## Records for the exercise
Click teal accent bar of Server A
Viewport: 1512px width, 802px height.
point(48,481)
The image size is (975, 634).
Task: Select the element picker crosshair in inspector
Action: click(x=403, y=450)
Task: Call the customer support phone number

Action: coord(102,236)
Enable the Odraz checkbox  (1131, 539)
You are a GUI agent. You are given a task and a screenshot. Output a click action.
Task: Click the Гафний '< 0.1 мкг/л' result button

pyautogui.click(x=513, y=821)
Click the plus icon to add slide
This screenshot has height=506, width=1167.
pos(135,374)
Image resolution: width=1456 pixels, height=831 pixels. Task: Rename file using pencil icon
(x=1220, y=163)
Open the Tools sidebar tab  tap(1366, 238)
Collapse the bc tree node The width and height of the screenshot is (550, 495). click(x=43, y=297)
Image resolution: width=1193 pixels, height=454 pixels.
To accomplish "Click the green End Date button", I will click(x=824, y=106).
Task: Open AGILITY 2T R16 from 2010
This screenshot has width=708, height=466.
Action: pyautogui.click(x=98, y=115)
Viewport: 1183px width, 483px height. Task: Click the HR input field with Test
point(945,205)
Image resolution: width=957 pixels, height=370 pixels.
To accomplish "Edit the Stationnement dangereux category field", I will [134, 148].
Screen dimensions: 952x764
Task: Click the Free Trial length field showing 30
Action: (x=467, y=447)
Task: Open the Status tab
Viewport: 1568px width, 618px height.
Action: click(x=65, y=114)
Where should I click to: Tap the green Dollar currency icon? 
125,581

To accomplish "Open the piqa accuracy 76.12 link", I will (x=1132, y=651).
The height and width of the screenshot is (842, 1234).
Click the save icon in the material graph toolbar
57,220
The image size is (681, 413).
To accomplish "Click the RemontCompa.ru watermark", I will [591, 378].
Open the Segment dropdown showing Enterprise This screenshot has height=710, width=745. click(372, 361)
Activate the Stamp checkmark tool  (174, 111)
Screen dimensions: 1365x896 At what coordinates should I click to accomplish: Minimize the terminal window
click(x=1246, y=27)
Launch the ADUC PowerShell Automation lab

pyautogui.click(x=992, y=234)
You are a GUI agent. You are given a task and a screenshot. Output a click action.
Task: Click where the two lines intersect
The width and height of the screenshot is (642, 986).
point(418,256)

## Request
Print the whole listing above again, line for line, with no changes.

## Correct result
Click teal accent bar of Server A
Viewport: 1512px width, 802px height.
point(48,481)
The image size is (975, 634).
Task: Select the element picker crosshair in inspector
Action: click(x=403, y=450)
Task: Call the customer support phone number

Action: coord(102,236)
Enable the Odraz checkbox  (1131, 539)
You are a GUI agent. You are given a task and a screenshot. Output a click action.
Task: Click the Гафний '< 0.1 мкг/л' result button

pyautogui.click(x=513, y=821)
Click the plus icon to add slide
This screenshot has height=506, width=1167.
pos(135,374)
Image resolution: width=1456 pixels, height=831 pixels. Task: Rename file using pencil icon
(x=1220, y=163)
Open the Tools sidebar tab  tap(1366, 238)
Collapse the bc tree node The width and height of the screenshot is (550, 495). click(x=43, y=297)
Image resolution: width=1193 pixels, height=454 pixels.
To accomplish "Click the green End Date button", I will click(x=824, y=106).
Task: Open AGILITY 2T R16 from 2010
This screenshot has width=708, height=466.
Action: pyautogui.click(x=98, y=115)
Viewport: 1183px width, 483px height. Task: Click the HR input field with Test
point(945,205)
Image resolution: width=957 pixels, height=370 pixels.
To accomplish "Edit the Stationnement dangereux category field", I will [134, 148].
Screen dimensions: 952x764
Task: Click the Free Trial length field showing 30
Action: (x=467, y=447)
Task: Open the Status tab
Viewport: 1568px width, 618px height.
Action: click(x=65, y=114)
Where should I click to: Tap the green Dollar currency icon? 
125,581

To accomplish "Open the piqa accuracy 76.12 link", I will (x=1132, y=651).
The height and width of the screenshot is (842, 1234).
Click the save icon in the material graph toolbar
57,220
The image size is (681, 413).
To accomplish "Click the RemontCompa.ru watermark", I will [591, 378].
Open the Segment dropdown showing Enterprise This screenshot has height=710, width=745. click(372, 361)
Activate the Stamp checkmark tool  (174, 111)
Screen dimensions: 1365x896 At what coordinates should I click to accomplish: Minimize the terminal window
click(x=1246, y=27)
Launch the ADUC PowerShell Automation lab

pyautogui.click(x=992, y=234)
You are a GUI agent. You are given a task and a screenshot. Output a click action.
Task: Click where the two lines intersect
The width and height of the screenshot is (642, 986).
point(418,256)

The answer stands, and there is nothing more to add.